Google Groups no longer supports new Usenet posts or subscriptions. Historical content remains viewable.
Dismiss

[Bio-srs] Uniprot and EMBL question

10 views
Skip to first unread message

Iain Wallace

unread,
Oct 10, 2005, 8:57:15 AM10/10/05
to bio...@magpie.bio.indiana.edu
Hi,

I am trying to return the embl entries for a list of uniprot entries.
I use the following command.
getz '(@testing > embl)'
where the file testing contains:
uniprot:CYGB_MOUSE
uniprot:GLB1_SCAIN

The output is:
EMBL:AK019410
EMBL:MMU315163
EMBL:BC055040

Is there any way of viewing the Uniprot ID's aswell as the EMBL ID;
My ideal output would be
EMBL:AK019410 UNIPROT:CYGB_MOUSE
EMBL:MMU315163 UNIPROT:CYGB_MOUSE
EMBL:BC055040 UNIPROT:CYGB_MOUSE

I have tried getz '(@testing > embl) > uniprot'
but this only returns one entry, rather than three..

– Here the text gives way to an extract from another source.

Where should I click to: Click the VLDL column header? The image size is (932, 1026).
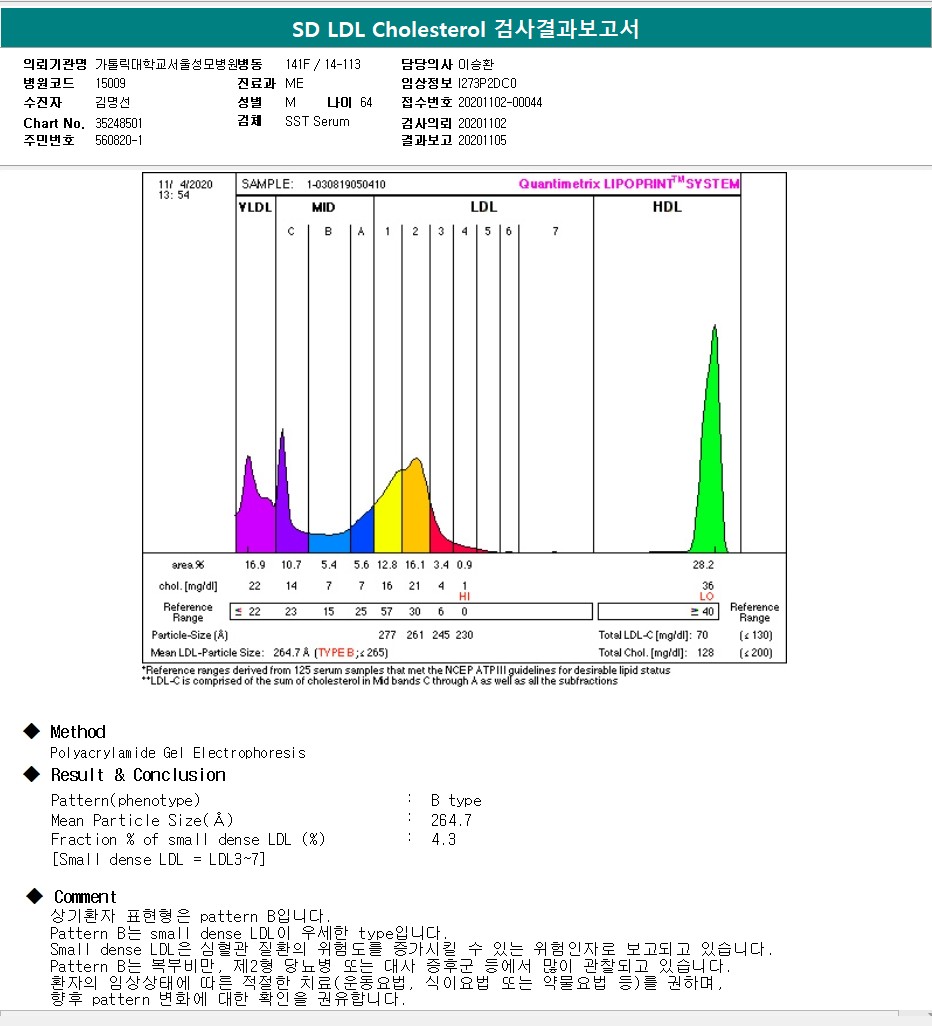(x=255, y=207)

I want to parse out the results into individual files according to the
uniprot id.

I believe it is possible using views and wgetz, but I would prefer not
to use wgetz

Any help would be greatly appreciated.

Iain

Hamish McWilliam

unread,
Oct 10, 2005, 10:38:59 AM10/10/05
to bionet-so...@moderators.isc.org
Hi Iain,

A simple solution is to use a shell script to do the relevant
processing. For example:

#!/bin/sh
tab=`echo "\t"`
for ln in `cat testing`; do
getz "[$ln]>embl" | sed "s#\$#$tab$ln#"
done

This produces your desired result, but is inefficent for large lists of
ids since each id is processed using an individual getz call.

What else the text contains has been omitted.